With tax season fast approaching, many agency owners and managers want to make changes to save time, money, and stress. Tax planning is one of the most effective and efficient ways to do this.
However, determining whether an activity qualifies as a tax-planning strategy requires considering the facts and circumstances. A tax-planning approach may also impact the timing and character of income recognition.
Accelerate Your Income
Generally, year-end tax planning focuses on deferring income to a later year and accelerating deductions to minimize your overall tax burden. However, there are times when it is more appropriate to accelerate your income into this year to take advantage of the lower tax rates currently in effect.
Accelerating your income can be especially useful if you expect to be in a higher tax bracket next year due to a favorable filing status change, a divorce, or another factor. This strategy may also be beneficial if you are close to the threshold amount for the Additional Medicare Tax or Net Investment Income Tax.

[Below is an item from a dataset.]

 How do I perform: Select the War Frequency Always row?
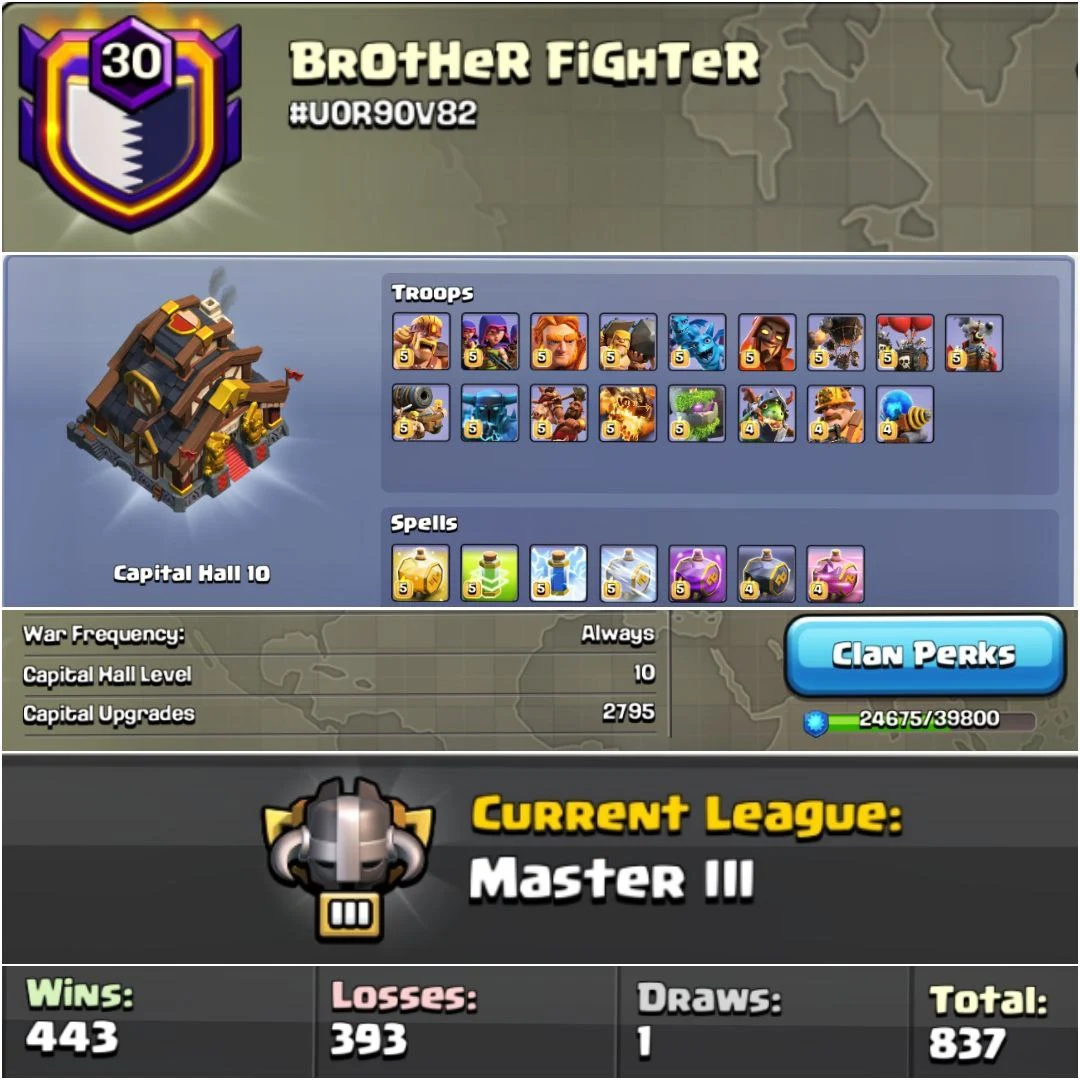tap(339, 634)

In addition, accelerated income can be used to increase your charitable contribution limitation for the current year. This may be particularly helpful for higher-income taxpayers anticipating being subject to the increased top tax rate under President-elect’s proposed legislation.
Defer Income To A Later Year
Deferring income to a later year is a tax planning New York strategy that can help you save on current-year taxes. It can also be used to avoid the impact of capital losses on your taxable income.
Whether or not you defer income to a later year, consider other tax planning strategies. For instance, you can use a deductible interest expense election to capitalize certain expenses that would otherwise be deductible.
This strategy can be good if you expect to be in a lower tax bracket next year or anticipate a significant business reversal. It also can be helpful if you have substantial medical expenses. However, it would help if you always weighed the cost of deferring the deduction against the benefit of using it in a year when you’ll be in a lower tax bracket.
Donate To Nonprofits
Donating to nonprofits is a great way to support causes you care about. It feels good and motivates people to practice unselfish concern for others.
In addition to monetary donations, nonprofits appreciate in-kind contributions such as time and expertise. By providing in-kind donations, you can help alleviate some of the nonprofits’ stress while allowing them to use their funds more efficiently and effectively.
Donations to qualifying charities qualify for deductions from income taxes, reducing the amount of taxable income and potentially increasing your tax refund. To ensure your contributions are deductible, check the charity’s 501(c)(3) status with the IRS’ exempt organization search tool.
Set Up A Donor Advised Fund
Donor-advised funds are an increasingly popular way to give to charities you care about while maximizing tax deductions. They allow you to make an irrevocable donation of cash, securities, and other assets and then recommend grants from the fund over time.
These accounts can also be set up to accept non-cash gifts such as appreciated stock, real estate, and collectibles. These types of donations can be more difficult for charitable organizations to manage, so DAFs allow them to receive these non-cash gifts.
Donors should discuss setting up a donor-advised fund with their tax advisor to see how it might fit into their overall plan. In addition, some donors may want to consider taking advantage of a changing tax landscape to minimize their taxes.
Establish A Business Entity
If you’re considering starting a business, it’s essential to decide on the type of entity that best suits your needs. This affects everything from your tax burden to the paperwork you need to file.
For example, forming a sole proprietorship might be your best option if you’re a freelancer or consultant. You can use this structure as a “starter” until your business grows and generates more income.
Another common business entity is the limited liability company (LLC). This is a relatively new option that offers liability protection for its owners. The LLC also allows for flexibility in running the business and is relatively inexpensive to incorporate.